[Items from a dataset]
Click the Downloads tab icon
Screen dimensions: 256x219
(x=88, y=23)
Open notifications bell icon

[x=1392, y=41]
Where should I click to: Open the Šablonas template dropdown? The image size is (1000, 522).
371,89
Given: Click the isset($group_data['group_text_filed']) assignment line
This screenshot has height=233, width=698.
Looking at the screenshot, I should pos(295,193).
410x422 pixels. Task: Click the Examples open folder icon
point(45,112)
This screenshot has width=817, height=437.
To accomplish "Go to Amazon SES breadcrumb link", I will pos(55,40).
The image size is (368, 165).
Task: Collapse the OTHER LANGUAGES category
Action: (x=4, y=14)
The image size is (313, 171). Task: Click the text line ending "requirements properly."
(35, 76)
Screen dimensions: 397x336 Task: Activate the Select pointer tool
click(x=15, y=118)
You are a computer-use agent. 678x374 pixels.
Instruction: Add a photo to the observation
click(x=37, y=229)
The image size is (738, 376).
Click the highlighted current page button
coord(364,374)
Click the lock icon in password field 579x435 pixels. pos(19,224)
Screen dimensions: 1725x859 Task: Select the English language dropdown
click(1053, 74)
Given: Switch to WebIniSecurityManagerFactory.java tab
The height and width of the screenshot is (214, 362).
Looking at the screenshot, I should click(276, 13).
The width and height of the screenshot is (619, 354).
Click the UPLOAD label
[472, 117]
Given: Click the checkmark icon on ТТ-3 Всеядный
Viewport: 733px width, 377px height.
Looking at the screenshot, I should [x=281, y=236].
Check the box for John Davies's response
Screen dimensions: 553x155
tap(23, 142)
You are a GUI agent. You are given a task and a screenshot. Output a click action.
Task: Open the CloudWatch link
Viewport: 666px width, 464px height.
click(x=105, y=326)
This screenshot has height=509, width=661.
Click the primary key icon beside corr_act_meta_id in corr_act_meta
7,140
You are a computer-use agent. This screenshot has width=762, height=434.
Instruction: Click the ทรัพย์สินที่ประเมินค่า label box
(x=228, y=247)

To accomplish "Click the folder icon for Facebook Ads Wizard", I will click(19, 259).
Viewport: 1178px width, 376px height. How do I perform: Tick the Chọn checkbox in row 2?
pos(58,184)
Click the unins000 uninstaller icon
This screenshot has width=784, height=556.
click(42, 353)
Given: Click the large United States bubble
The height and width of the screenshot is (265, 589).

= Assigned task =
Copy the data exactly as it was presented.

= Response =
Click the Downloads tab icon
Screen dimensions: 256x219
(x=88, y=23)
Open notifications bell icon

[x=1392, y=41]
Where should I click to: Open the Šablonas template dropdown? The image size is (1000, 522).
371,89
Given: Click the isset($group_data['group_text_filed']) assignment line
This screenshot has height=233, width=698.
Looking at the screenshot, I should pos(295,193).
410x422 pixels. Task: Click the Examples open folder icon
point(45,112)
This screenshot has width=817, height=437.
To accomplish "Go to Amazon SES breadcrumb link", I will pos(55,40).
The image size is (368, 165).
Task: Collapse the OTHER LANGUAGES category
Action: (x=4, y=14)
The image size is (313, 171). Task: Click the text line ending "requirements properly."
(35, 76)
Screen dimensions: 397x336 Task: Activate the Select pointer tool
click(x=15, y=118)
You are a computer-use agent. 678x374 pixels.
Instruction: Add a photo to the observation
click(x=37, y=229)
The image size is (738, 376).
Click the highlighted current page button
coord(364,374)
Click the lock icon in password field 579x435 pixels. pos(19,224)
Screen dimensions: 1725x859 Task: Select the English language dropdown
click(1053, 74)
Given: Switch to WebIniSecurityManagerFactory.java tab
The height and width of the screenshot is (214, 362).
Looking at the screenshot, I should click(276, 13).
The width and height of the screenshot is (619, 354).
Click the UPLOAD label
[472, 117]
Given: Click the checkmark icon on ТТ-3 Всеядный
Viewport: 733px width, 377px height.
Looking at the screenshot, I should [x=281, y=236].
Check the box for John Davies's response
Screen dimensions: 553x155
tap(23, 142)
You are a GUI agent. You are given a task and a screenshot. Output a click action.
Task: Open the CloudWatch link
Viewport: 666px width, 464px height.
click(x=105, y=326)
This screenshot has height=509, width=661.
Click the primary key icon beside corr_act_meta_id in corr_act_meta
7,140
You are a computer-use agent. This screenshot has width=762, height=434.
Instruction: Click the ทรัพย์สินที่ประเมินค่า label box
(x=228, y=247)

To accomplish "Click the folder icon for Facebook Ads Wizard", I will click(19, 259).
Viewport: 1178px width, 376px height. How do I perform: Tick the Chọn checkbox in row 2?
pos(58,184)
Click the unins000 uninstaller icon
This screenshot has width=784, height=556.
click(42, 353)
Given: Click the large United States bubble
The height and width of the screenshot is (265, 589).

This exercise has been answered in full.